:: SET TASK ::
Express the stretch of rows from the line containing "Click the blue bar reaching 7 below 70-74" through the end of the rows as a Markdown table with the columns No. and Text. Number each line and leave out the blank ones.

Items from a dataset
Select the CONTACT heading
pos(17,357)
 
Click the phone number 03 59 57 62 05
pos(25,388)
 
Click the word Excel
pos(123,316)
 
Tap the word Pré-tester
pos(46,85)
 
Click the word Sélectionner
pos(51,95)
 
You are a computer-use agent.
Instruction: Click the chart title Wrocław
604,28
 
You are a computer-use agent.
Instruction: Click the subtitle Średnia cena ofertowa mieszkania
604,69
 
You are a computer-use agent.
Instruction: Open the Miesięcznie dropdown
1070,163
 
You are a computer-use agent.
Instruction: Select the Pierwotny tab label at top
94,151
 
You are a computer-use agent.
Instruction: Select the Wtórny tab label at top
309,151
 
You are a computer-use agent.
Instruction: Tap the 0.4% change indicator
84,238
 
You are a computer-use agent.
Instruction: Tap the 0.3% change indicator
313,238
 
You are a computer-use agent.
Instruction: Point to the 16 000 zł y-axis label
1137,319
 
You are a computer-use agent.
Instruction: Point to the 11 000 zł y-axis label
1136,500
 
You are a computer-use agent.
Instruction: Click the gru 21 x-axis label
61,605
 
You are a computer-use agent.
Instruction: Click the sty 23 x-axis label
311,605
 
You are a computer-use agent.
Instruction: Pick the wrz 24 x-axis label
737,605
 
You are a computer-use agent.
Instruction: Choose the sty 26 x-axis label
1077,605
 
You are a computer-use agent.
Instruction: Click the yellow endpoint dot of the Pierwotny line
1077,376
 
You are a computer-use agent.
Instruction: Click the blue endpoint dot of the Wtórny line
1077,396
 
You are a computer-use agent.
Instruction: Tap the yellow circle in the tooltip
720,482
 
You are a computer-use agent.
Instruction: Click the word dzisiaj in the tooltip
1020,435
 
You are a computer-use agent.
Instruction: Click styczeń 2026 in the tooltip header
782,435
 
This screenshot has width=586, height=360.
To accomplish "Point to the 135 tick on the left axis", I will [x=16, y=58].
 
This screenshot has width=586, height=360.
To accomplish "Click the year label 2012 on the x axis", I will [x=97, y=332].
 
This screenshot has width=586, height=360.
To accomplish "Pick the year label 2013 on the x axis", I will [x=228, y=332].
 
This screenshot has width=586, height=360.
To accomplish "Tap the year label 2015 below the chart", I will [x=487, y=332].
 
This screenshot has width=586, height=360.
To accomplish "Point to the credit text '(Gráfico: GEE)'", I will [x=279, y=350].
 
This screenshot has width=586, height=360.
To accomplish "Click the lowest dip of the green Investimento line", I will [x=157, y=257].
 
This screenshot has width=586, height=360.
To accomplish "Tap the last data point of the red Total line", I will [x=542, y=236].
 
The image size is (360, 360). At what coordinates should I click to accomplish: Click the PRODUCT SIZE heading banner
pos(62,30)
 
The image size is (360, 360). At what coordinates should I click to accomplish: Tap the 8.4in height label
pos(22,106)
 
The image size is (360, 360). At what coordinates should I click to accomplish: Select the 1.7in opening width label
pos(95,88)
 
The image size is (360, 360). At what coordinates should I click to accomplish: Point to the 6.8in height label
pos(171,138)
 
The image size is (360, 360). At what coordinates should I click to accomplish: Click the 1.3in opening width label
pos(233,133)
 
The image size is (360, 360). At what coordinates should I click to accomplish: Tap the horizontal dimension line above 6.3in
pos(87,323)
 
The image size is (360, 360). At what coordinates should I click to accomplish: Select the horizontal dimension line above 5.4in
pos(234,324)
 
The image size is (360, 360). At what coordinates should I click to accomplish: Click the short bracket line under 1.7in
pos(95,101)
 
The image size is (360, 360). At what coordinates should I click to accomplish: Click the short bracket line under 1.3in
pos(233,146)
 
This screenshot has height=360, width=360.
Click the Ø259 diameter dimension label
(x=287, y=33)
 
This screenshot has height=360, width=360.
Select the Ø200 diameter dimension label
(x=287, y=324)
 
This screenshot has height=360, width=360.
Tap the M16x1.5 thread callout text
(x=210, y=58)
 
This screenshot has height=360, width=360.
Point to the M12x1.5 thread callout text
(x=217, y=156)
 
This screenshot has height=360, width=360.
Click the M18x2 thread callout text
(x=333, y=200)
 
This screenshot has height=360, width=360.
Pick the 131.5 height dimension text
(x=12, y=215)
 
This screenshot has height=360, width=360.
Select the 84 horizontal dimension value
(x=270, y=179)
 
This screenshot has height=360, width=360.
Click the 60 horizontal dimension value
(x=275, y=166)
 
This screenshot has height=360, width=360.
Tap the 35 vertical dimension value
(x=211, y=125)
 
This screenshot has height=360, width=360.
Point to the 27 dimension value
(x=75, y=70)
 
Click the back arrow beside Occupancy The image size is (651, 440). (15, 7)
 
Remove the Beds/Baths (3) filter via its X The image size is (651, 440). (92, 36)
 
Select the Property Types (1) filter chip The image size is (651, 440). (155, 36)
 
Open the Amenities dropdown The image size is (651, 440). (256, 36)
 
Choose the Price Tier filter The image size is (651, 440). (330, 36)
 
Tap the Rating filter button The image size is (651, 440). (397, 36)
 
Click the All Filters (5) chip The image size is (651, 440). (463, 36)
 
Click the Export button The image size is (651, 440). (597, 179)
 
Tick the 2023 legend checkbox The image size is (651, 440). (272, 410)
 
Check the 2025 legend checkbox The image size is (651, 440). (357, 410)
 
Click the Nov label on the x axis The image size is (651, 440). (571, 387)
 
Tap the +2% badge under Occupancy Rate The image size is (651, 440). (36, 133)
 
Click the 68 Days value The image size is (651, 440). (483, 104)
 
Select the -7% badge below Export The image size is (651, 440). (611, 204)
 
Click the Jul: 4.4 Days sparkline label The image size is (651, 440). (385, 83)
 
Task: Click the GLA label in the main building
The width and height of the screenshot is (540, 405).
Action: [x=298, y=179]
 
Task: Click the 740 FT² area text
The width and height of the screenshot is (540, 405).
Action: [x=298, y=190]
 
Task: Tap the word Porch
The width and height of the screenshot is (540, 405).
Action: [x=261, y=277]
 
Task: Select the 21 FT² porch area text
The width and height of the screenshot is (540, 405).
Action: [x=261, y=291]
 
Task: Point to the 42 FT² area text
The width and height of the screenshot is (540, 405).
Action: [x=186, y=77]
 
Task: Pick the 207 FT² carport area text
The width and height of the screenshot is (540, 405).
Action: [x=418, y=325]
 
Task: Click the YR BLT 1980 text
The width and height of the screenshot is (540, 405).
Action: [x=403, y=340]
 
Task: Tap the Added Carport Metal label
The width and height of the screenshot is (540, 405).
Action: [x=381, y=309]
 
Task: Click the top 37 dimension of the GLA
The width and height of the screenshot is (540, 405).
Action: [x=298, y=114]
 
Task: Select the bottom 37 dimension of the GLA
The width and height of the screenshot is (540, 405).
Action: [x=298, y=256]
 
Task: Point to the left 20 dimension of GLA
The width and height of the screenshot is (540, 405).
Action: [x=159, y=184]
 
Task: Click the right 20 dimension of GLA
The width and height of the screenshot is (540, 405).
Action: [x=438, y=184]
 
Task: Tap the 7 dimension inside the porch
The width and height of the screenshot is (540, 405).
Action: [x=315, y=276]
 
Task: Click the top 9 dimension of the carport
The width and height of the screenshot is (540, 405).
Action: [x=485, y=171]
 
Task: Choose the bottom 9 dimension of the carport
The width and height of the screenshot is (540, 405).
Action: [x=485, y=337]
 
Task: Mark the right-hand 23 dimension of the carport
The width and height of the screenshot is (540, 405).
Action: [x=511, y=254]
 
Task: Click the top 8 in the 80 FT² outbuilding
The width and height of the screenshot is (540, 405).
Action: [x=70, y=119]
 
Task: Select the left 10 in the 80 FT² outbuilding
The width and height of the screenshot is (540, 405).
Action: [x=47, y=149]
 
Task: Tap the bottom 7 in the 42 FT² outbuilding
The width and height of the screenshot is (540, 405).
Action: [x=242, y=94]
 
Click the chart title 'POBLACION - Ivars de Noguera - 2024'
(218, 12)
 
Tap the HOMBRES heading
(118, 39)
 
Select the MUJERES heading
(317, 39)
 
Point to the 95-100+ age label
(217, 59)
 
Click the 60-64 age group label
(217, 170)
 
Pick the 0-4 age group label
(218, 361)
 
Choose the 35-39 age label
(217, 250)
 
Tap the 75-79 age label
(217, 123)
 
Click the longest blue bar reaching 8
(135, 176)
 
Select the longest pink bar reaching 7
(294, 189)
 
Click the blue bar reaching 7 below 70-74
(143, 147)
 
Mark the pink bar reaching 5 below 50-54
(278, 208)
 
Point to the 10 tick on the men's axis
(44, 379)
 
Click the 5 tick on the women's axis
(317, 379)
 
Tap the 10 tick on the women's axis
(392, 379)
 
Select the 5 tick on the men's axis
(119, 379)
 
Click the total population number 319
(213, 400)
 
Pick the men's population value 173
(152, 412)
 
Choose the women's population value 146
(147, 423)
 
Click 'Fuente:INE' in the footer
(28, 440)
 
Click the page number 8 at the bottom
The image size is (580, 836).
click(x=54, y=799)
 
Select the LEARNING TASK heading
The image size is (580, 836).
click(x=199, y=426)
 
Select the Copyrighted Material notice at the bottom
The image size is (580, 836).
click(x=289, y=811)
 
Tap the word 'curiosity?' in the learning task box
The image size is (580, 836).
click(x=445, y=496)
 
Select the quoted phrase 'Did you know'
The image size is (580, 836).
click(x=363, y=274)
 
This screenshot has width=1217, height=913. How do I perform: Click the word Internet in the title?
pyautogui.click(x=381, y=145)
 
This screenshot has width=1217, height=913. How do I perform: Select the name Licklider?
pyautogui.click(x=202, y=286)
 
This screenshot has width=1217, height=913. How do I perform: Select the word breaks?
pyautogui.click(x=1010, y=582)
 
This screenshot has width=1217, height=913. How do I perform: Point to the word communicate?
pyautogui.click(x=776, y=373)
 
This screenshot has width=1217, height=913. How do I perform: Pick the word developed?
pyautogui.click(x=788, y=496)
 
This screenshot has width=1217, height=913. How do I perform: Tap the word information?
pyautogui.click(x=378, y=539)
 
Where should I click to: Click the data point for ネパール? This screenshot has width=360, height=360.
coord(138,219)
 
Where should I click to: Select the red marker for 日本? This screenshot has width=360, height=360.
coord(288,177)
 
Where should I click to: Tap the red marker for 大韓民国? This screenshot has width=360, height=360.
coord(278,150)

:: TASK RESPONSE ::
| No. | Text |
|---|---|
| 1 | Click the blue bar reaching 7 below 70-74 |
| 2 | (143, 147) |
| 3 | Mark the pink bar reaching 5 below 50-54 |
| 4 | (278, 208) |
| 5 | Point to the 10 tick on the men's axis |
| 6 | (44, 379) |
| 7 | Click the 5 tick on the women's axis |
| 8 | (317, 379) |
| 9 | Tap the 10 tick on the women's axis |
| 10 | (392, 379) |
| 11 | Select the 5 tick on the men's axis |
| 12 | (119, 379) |
| 13 | Click the total population number 319 |
| 14 | (213, 400) |
| 15 | Pick the men's population value 173 |
| 16 | (152, 412) |
| 17 | Choose the women's population value 146 |
| 18 | (147, 423) |
| 19 | Click 'Fuente:INE' in the footer |
| 20 | (28, 440) |
| 21 | Click the page number 8 at the bottom |
| 22 | The image size is (580, 836). |
| 23 | click(x=54, y=799) |
| 24 | Select the LEARNING TASK heading |
| 25 | The image size is (580, 836). |
| 26 | click(x=199, y=426) |
| 27 | Select the Copyrighted Material notice at the bottom |
| 28 | The image size is (580, 836). |
| 29 | click(x=289, y=811) |
| 30 | Tap the word 'curiosity?' in the learning task box |
| 31 | The image size is (580, 836). |
| 32 | click(x=445, y=496) |
| 33 | Select the quoted phrase 'Did you know' |
| 34 | The image size is (580, 836). |
| 35 | click(x=363, y=274) |
| 36 | This screenshot has width=1217, height=913. How do I perform: Click the word Internet in the title? |
| 37 | pyautogui.click(x=381, y=145) |
| 38 | This screenshot has width=1217, height=913. How do I perform: Select the name Licklider? |
| 39 | pyautogui.click(x=202, y=286) |
| 40 | This screenshot has width=1217, height=913. How do I perform: Select the word breaks? |
| 41 | pyautogui.click(x=1010, y=582) |
| 42 | This screenshot has width=1217, height=913. How do I perform: Point to the word communicate? |
| 43 | pyautogui.click(x=776, y=373) |
| 44 | This screenshot has width=1217, height=913. How do I perform: Pick the word developed? |
| 45 | pyautogui.click(x=788, y=496) |
| 46 | This screenshot has width=1217, height=913. How do I perform: Tap the word information? |
| 47 | pyautogui.click(x=378, y=539) |
| 48 | Where should I click to: Click the data point for ネパール? This screenshot has width=360, height=360. |
| 49 | coord(138,219) |
| 50 | Where should I click to: Select the red marker for 日本? This screenshot has width=360, height=360. |
| 51 | coord(288,177) |
| 52 | Where should I click to: Tap the red marker for 大韓民国? This screenshot has width=360, height=360. |
| 53 | coord(278,150) |